- [AIM OF THE TASK]: Word for word, restate the lines from the start of the data down to the line with "Best Cigars of", both included.

Source data:
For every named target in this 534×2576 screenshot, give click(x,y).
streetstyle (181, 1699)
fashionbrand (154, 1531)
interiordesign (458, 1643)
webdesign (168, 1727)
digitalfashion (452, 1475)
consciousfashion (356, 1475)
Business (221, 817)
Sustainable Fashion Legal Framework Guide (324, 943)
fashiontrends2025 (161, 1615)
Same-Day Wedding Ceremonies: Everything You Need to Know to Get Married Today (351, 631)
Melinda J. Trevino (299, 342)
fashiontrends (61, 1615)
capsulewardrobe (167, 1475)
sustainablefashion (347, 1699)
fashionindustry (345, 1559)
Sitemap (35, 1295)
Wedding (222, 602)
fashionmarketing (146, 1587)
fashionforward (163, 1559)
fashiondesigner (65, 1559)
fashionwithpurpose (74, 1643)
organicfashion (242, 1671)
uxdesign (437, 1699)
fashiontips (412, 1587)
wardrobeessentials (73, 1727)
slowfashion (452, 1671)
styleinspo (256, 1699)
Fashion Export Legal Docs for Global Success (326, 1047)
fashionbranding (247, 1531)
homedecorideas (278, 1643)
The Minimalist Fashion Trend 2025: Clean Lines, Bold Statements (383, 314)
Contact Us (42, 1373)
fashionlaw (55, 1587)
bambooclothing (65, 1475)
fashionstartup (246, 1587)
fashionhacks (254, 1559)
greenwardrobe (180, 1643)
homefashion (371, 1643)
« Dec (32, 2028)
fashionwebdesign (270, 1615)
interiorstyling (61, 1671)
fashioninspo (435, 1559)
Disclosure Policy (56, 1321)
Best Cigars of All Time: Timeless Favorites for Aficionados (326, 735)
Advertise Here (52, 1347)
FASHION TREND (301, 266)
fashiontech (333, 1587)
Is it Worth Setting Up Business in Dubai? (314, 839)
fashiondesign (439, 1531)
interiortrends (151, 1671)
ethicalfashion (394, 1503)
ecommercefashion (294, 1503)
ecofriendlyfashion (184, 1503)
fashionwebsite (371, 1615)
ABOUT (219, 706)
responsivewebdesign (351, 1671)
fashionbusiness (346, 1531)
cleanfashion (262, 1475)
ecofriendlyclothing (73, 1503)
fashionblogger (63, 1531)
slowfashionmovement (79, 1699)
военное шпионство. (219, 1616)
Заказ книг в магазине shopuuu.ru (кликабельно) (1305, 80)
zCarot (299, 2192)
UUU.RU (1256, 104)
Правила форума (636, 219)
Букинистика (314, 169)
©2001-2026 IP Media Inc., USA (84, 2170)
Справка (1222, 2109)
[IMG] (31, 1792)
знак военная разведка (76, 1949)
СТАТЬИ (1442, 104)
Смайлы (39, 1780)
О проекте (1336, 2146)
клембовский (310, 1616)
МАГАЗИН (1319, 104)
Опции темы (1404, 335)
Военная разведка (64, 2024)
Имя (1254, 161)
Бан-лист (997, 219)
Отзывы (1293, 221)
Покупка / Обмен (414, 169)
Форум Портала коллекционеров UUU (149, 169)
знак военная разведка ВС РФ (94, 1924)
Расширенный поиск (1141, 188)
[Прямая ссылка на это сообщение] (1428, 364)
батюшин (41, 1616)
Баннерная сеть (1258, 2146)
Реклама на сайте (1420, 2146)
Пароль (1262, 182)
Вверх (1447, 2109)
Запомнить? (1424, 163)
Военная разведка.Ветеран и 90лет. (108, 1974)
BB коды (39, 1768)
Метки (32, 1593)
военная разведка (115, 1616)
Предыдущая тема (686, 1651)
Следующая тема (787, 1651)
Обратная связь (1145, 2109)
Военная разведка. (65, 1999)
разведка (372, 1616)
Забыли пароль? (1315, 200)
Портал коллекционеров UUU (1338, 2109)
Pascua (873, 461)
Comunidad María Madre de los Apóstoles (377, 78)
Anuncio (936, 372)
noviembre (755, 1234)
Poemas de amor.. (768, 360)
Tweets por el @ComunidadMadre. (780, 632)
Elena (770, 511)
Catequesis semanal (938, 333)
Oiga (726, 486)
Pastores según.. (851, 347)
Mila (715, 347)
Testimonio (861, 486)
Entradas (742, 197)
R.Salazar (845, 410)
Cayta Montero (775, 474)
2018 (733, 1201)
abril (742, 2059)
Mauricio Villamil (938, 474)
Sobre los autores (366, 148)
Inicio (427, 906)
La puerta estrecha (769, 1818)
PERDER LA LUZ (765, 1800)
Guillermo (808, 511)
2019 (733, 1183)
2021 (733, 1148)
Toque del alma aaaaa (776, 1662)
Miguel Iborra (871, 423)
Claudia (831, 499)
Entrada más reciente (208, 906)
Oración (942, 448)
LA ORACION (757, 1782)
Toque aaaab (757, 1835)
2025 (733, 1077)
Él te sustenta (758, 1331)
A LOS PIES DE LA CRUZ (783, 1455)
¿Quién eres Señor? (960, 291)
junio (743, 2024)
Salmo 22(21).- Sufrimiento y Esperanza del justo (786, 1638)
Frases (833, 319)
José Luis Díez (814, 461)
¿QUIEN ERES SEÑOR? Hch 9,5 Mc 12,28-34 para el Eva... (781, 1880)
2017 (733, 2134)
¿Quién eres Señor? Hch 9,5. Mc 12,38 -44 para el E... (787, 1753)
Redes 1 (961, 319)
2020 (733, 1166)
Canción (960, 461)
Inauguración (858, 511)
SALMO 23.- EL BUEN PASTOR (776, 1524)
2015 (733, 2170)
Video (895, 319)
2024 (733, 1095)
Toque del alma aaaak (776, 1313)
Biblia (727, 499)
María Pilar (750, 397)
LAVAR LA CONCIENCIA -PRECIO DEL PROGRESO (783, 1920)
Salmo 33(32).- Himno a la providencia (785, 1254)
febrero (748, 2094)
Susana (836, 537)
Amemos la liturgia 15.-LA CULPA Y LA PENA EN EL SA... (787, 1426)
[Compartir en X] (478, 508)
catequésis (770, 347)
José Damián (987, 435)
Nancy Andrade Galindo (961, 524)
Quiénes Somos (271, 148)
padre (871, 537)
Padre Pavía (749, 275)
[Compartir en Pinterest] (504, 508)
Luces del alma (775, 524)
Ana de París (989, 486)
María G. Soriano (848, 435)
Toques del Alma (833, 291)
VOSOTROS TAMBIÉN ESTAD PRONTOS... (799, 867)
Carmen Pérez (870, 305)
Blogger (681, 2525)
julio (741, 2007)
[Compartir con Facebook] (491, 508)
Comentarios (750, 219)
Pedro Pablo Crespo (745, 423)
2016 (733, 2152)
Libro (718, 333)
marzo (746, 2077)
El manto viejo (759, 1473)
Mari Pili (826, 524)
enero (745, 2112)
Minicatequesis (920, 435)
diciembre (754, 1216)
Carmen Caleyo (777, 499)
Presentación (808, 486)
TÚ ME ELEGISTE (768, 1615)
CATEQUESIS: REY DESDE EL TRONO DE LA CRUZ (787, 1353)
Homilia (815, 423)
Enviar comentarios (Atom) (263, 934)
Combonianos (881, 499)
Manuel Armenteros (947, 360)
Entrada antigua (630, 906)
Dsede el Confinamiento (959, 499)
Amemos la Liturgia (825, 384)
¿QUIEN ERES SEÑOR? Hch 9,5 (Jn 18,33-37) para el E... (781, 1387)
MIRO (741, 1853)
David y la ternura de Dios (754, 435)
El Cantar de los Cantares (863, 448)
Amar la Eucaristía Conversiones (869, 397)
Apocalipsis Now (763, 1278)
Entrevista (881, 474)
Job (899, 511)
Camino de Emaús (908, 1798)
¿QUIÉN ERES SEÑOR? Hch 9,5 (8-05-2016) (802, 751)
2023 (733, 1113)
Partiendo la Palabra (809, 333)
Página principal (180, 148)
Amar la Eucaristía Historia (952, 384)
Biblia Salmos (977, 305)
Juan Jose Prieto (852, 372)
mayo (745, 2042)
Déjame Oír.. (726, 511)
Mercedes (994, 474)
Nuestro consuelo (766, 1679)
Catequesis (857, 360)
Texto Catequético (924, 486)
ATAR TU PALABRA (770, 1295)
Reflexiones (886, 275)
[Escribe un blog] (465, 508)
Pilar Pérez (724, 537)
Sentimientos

- [ANSWER SPACE]:
For every named target in this 534×2576 screenshot, give click(x,y).
streetstyle (181, 1699)
fashionbrand (154, 1531)
interiordesign (458, 1643)
webdesign (168, 1727)
digitalfashion (452, 1475)
consciousfashion (356, 1475)
Business (221, 817)
Sustainable Fashion Legal Framework Guide (324, 943)
fashiontrends2025 (161, 1615)
Same-Day Wedding Ceremonies: Everything You Need to Know to Get Married Today (351, 631)
Melinda J. Trevino (299, 342)
fashiontrends (61, 1615)
capsulewardrobe (167, 1475)
sustainablefashion (347, 1699)
fashionindustry (345, 1559)
Sitemap (35, 1295)
Wedding (222, 602)
fashionmarketing (146, 1587)
fashionforward (163, 1559)
fashiondesigner (65, 1559)
fashionwithpurpose (74, 1643)
organicfashion (242, 1671)
uxdesign (437, 1699)
fashiontips (412, 1587)
wardrobeessentials (73, 1727)
slowfashion (452, 1671)
styleinspo (256, 1699)
Fashion Export Legal Docs for Global Success (326, 1047)
fashionbranding (247, 1531)
homedecorideas (278, 1643)
The Minimalist Fashion Trend 2025: Clean Lines, Bold Statements (383, 314)
Contact Us (42, 1373)
fashionlaw (55, 1587)
bambooclothing (65, 1475)
fashionstartup (246, 1587)
fashionhacks (254, 1559)
greenwardrobe (180, 1643)
homefashion (371, 1643)
« Dec (32, 2028)
fashionwebdesign (270, 1615)
interiorstyling (61, 1671)
fashioninspo (435, 1559)
Disclosure Policy (56, 1321)
Best Cigars of All Time: Timeless Favorites for Aficionados (326, 735)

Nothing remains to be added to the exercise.